Da ist irgendein Parser..wie gesagt..ob's hilft weiß ich nicht


----------



## Guest (15. Aug 2006)

Bei google find ich eben nix dazu. Ich muss in das XML-Dokument irgendwie weitere Elemente hineinbekommen. Dieses ROME Parser hab ich schon. Aber wie kann ich einem item zum Beispiel noch das "Kind" Höhe oder Breite geben?? Es gibt ja schon "link" oder "title" Das muss ich halt nur noch erweitern...
Ich wäre hocherfreut, wenn du dich dazu motivieren könntest, mir in dieser Angelegenheit zu helfen!


----------



## AlArenal (15. Aug 2006)

Welchen Sinn machen Angaben wie "Höhe" und "Breite" in einem RSS-Feed?


----------



## KSG9|sebastian (15. Aug 2006)

AlArenal hat gesagt.:
			
		

> Welchen Sinn machen Angaben wie "Höhe" und "Breite" in einem RSS-Feed?



DAS ist ne gute Frage 
Ich hab nicht die Zeit mich in Rome einzulesen. Desweiteren gibst du recht dürftige Angaben und mein Kaffeesatz gibt mir keine vernünftige Vorhersage was du genau brauchst. 
Und was die Höhe und Breite in nem RSS soll raff ich auch nicht.
Dann hab ich keine Ahnung was du genau erstellen willst, bzw. mit welchen Daten du nen Feed erzeugen willst (willst du das wirklich?)

Edit: Wenn du "irgendwelche" Elemente hinzufügst isses nicht mehr RSS0.9/1.0/2.0 konform, und die Infos liest dir eh kein RSS-Reader aus, da die Dinger sich an den Standart halten und nur Felder wie Datum, Link u.s.w. auslesen.


----------



## Gast (15. Aug 2006)

Ob ich das will, ist ne andere Sache - ich muss! Ich bin komplett ne auf dem Gebiet und muss es mir beibringen, nur ich komm einfach nciht weiter. In dem Feed soll die URL zu einem Bild angegeben sein ("link") und die Höhe und Breite dessen. Was brauchst du denn für Angaben???
Ich blick nicht durch...sry


----------



## KSG9|sebastian (15. Aug 2006)
******************************
[Zu erledigende Aufgaben]
a: Was soll laut dem Text neben der URL zu einem Bild noch im Feed angegeben sein?
b: Zähle alle Namen auf, die im Text als Verfasser über einem Beitrag stehen.

[Bereitgestellte Angaben]
******************************
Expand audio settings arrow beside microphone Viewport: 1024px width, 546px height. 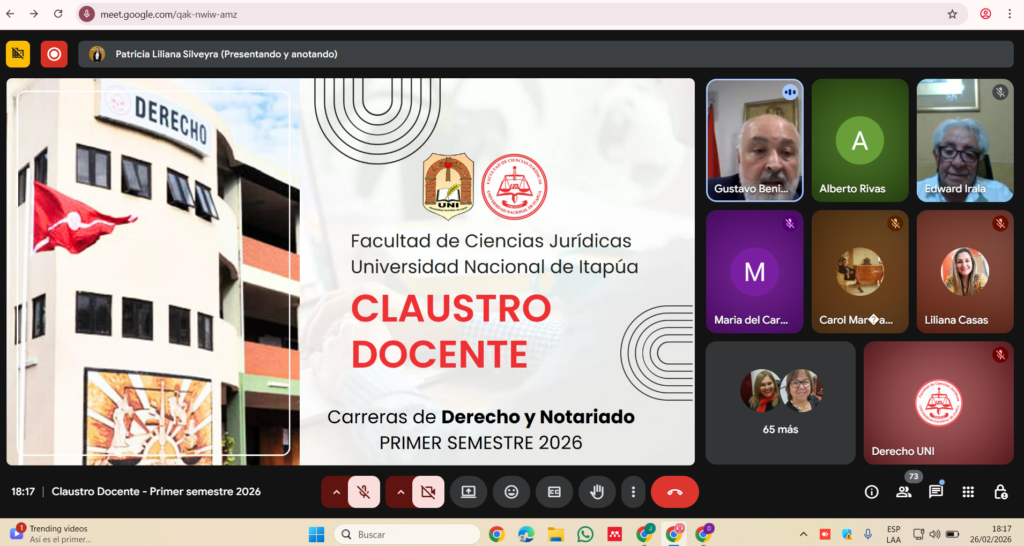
******************************
[Antworten]
a: Die Höhe und Breite des Bildes.

b: Guest, AlArenal, KSG9|sebastian, Gast